López-Isac E, Acosta-Herrera M, Kerick M, Assassi S, Satpathy AT, Granja J, Mumbach MR, Beretta L, Simeón CP, Carreira P, Ortego-Centeno N, Castellvi I, Bossini-Castillo L, Carmona FD, Orozco G, Hunzelmann N, Distler JHW, Franke A, Lunardi C, Moroncini G, Gabrielli A, de Vries-Bouwstra J, Wijmenga C, Koeleman BPC, Nordin A, Padyukov L, Hoffmann-Vold AM, Lie B; European Scleroderma Group†, Proudman S, Stevens W, Nikpour M; Australian Scleroderma Interest Group (ASIG), Vyse T, Herrick AL, Worthington J, Denton CP, Allanore Y, Brown MA, Radstake TRDJ, Fonseca C, Chang HY, Mayes MD, Martin J.
Nature Communications, 31 October 2019
Systemic sclerosis (SSc) is an autoimmune disease that shows one of the highest mortality rates among rheumatic diseases.
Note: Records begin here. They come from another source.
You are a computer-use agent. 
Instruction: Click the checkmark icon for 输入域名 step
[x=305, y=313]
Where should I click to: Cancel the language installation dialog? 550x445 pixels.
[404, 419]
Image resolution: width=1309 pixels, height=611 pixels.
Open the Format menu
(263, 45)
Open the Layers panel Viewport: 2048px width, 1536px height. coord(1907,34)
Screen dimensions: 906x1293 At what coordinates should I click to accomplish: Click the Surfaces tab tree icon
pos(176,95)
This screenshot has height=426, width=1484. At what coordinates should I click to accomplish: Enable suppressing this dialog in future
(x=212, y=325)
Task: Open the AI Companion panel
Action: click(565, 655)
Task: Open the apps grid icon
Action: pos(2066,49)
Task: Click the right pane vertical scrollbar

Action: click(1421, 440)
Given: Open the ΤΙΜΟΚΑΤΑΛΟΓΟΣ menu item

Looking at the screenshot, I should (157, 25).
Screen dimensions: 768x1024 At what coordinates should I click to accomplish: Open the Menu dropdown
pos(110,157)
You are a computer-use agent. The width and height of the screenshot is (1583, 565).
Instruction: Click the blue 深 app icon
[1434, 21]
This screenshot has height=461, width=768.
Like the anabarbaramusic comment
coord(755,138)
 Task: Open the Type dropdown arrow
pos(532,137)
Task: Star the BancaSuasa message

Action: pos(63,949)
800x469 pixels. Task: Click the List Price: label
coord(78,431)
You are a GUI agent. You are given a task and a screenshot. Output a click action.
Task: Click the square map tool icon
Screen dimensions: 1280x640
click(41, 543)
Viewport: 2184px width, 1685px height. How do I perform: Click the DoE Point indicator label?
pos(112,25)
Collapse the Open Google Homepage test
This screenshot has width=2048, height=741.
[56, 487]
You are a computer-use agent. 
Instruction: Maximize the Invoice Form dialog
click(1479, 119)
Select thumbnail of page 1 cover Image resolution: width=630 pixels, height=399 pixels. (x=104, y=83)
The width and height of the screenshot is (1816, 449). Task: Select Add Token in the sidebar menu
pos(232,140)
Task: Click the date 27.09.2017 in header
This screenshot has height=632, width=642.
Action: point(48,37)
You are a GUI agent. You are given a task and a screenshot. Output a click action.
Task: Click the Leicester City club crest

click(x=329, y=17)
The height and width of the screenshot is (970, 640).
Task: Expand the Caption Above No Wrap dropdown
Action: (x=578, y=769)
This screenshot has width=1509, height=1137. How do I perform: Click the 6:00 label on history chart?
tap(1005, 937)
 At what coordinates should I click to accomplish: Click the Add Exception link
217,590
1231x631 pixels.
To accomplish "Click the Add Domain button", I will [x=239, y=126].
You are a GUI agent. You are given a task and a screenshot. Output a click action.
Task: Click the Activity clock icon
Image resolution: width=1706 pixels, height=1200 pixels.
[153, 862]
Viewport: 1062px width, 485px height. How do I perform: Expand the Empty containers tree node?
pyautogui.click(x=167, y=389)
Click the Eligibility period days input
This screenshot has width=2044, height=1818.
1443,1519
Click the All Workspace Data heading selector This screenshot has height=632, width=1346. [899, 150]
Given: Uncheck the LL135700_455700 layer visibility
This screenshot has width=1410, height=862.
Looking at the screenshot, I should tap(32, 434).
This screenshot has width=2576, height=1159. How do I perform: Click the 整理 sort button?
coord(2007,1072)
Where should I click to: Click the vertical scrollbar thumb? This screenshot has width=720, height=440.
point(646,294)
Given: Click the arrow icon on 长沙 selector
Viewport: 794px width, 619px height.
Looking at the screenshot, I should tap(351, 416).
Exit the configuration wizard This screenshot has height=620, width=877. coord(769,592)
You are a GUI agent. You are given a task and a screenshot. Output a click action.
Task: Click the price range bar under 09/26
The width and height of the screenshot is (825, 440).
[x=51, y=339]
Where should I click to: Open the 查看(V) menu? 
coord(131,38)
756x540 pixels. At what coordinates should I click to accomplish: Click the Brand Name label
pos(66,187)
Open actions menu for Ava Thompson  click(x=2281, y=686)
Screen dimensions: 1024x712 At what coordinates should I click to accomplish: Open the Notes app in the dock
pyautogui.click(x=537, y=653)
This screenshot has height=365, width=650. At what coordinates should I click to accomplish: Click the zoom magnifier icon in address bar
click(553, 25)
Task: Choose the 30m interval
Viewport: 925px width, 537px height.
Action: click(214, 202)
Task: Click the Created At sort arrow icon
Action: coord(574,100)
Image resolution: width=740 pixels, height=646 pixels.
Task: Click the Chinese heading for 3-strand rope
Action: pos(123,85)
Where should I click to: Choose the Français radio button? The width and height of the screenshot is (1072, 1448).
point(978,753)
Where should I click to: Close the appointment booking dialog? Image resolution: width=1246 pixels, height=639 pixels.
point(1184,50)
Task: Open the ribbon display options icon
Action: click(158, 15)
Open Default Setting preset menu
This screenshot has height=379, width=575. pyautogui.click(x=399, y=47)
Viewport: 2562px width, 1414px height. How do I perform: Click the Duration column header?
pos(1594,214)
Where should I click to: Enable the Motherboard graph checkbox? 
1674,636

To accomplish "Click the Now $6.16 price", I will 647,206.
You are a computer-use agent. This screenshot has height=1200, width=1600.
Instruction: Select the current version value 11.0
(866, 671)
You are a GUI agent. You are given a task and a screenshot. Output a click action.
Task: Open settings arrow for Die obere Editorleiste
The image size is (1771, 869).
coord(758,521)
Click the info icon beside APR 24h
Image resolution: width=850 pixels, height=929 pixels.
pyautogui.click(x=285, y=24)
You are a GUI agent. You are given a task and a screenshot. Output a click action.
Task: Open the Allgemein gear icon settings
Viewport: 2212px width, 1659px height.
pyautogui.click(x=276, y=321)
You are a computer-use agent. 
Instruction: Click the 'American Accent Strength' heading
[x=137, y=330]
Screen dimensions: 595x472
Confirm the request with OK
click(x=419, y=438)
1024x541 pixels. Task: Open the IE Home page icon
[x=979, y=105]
We perform a large genome-wide association study (GWAS), and meta-analysis with previous GWASs, in 26,679 individuals and identify 27 independent genome-wide associated signals, including 13 new risk loci. The novel associations nearly double the number of genome-wide hits reported for SSc thus far. We define 95% credible sets of less than 5 likely causal variants in 12 loci. Additionally, we identify specific SSc subtype-associated signals. Functional analysis of high-priority variants shows the potential function of SSc signals, with the identification of 43 robust target genes through HiChIP. Our results point towards molecular pathways potentially involved in vasculopathy and fibrosis, two main hallmarks in SSc, and highlight the spectrum of critical cell types for the disease. This work supports a better understanding of the genetic basis of SSc and provides directions for future functional experiments.